History, someone once said, is just the record of what one age finds interesting in another. If that's true, then the Channel 4 TV Planning Awards will have earned their place in media history. They throw a spotlight on the art of TV planning, a phenomenon that is obsessing our community. Campaign is proud to be associated with them.
Trying to establish where media as a specialist skill is today is not easy.
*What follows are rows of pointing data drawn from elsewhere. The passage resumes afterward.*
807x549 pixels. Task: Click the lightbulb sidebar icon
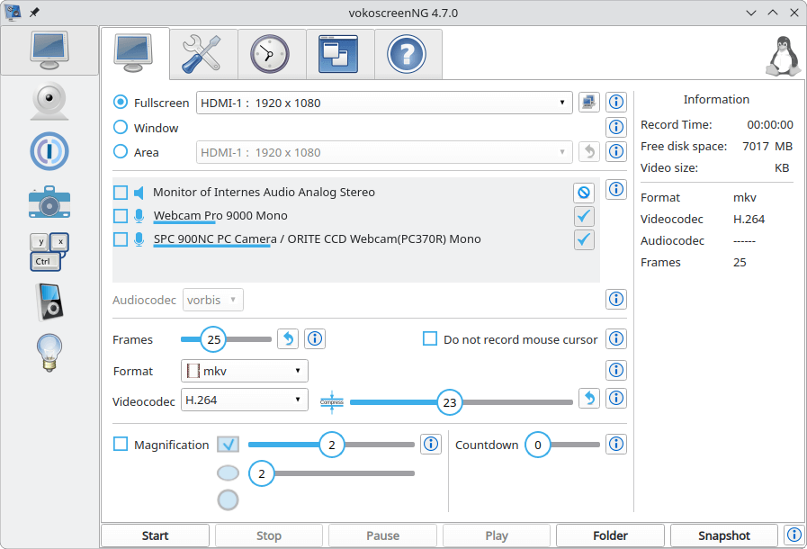49,352
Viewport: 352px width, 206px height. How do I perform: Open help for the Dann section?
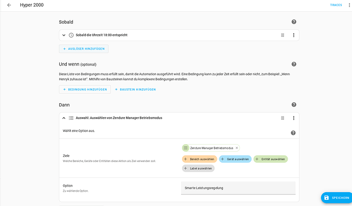click(294, 105)
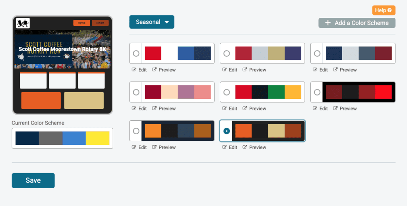
Task: Click the plus icon beside Add a Color Scheme
Action: pos(328,23)
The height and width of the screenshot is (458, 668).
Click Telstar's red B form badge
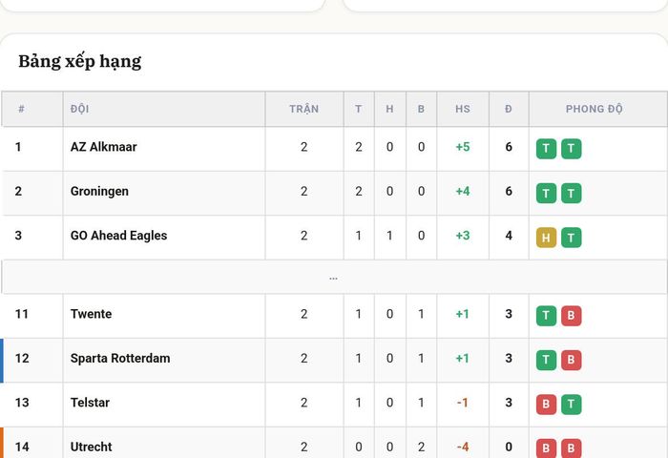(x=546, y=405)
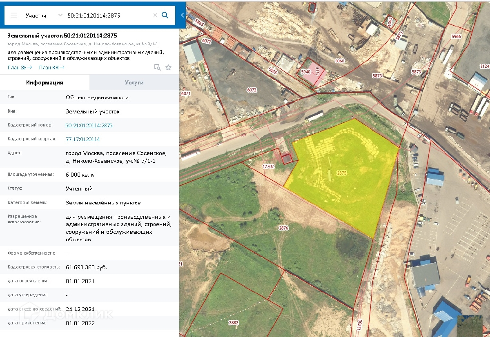Select parcel 6072 on the map

(252, 89)
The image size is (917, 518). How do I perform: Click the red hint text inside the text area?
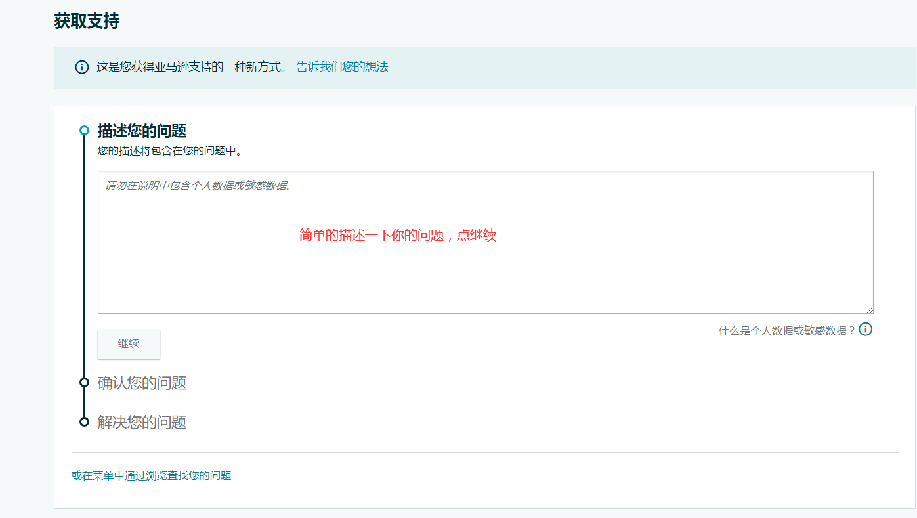click(397, 235)
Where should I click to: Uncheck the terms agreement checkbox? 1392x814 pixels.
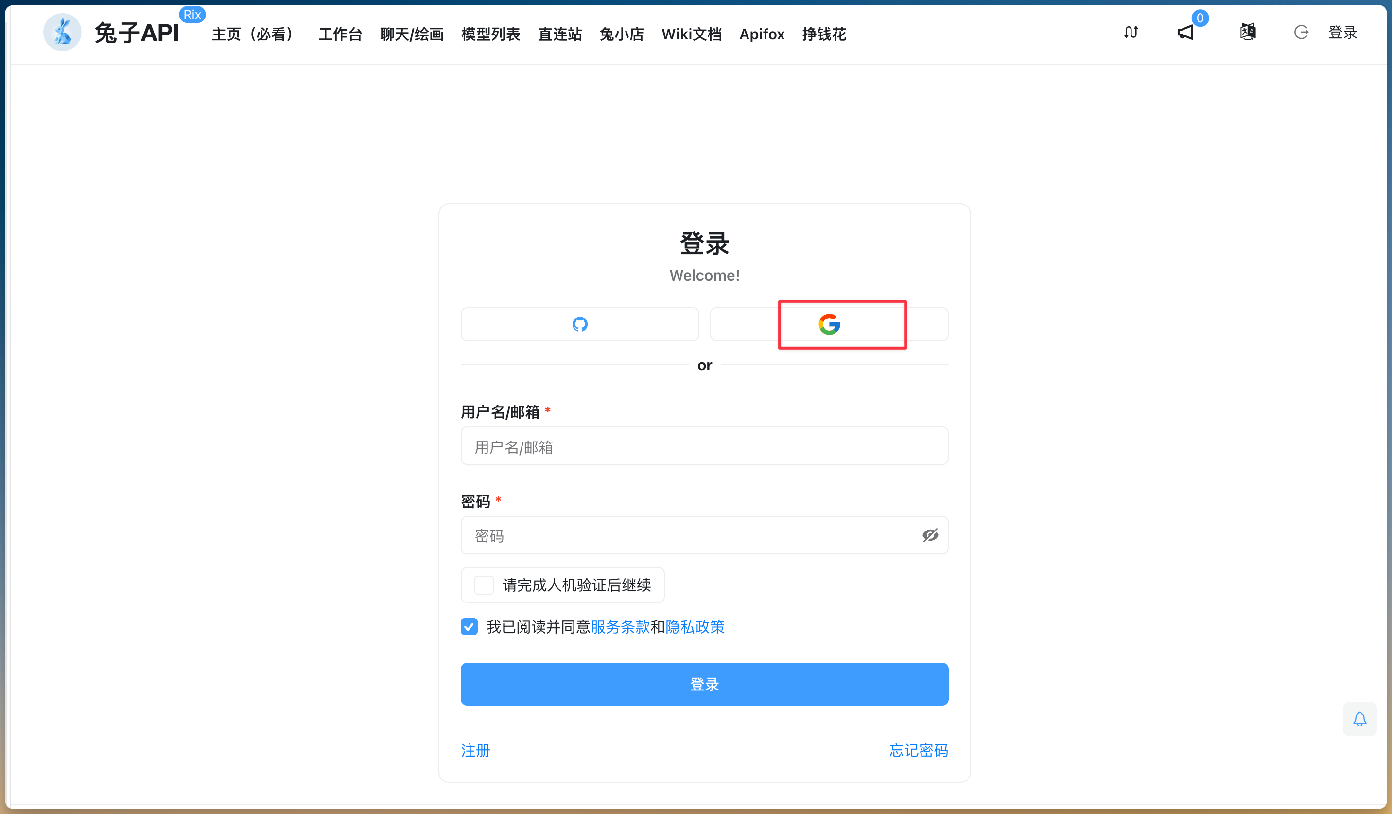point(469,627)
It seems that media has come a very long way in many areas, but it is in danger of becoming disconnected from creativity and risks being squashed into a box that is just too small.
Meanwhile, challenges to advertising are everywhere: ad-avoidance technologies (such as personal video recorders), distribution of content over the internet, falling newspaper readership, satellite radio, consumers watching DVDs instead of visiting cinemas, and so on.
The truth is, these are marginal threats at the moment in most world media markets (and barely relevant in some), but they have to be taken seriously in the long term, and are already stimulating forward-thinking media owners, such as Channel 4, to come up with creative ways of reaching and stimulating their audiences, both consumer and trade.
In this awards scheme, there is no need for the media planner to qualify him or herself with the blunt huge numbers that they represent. Rather, they can try to explain the secrets of strategic planning through the 1,000-word essay - a whole new approach and, as the growing number of entries testify, an increasingly relevant one.
Finally, a few thank yous. First, to Channel 4's head of strategic sales, Mike Parker, and to its strategic sales manager, Peter Clark. They have displayed an enthusiasm for these awards that goes well beyond the call of duty. Thanks also to John Billett, who chaired the deliberations with remarkable tact, given the provocation of a hugely talented and opinionated jury. Enjoy the read.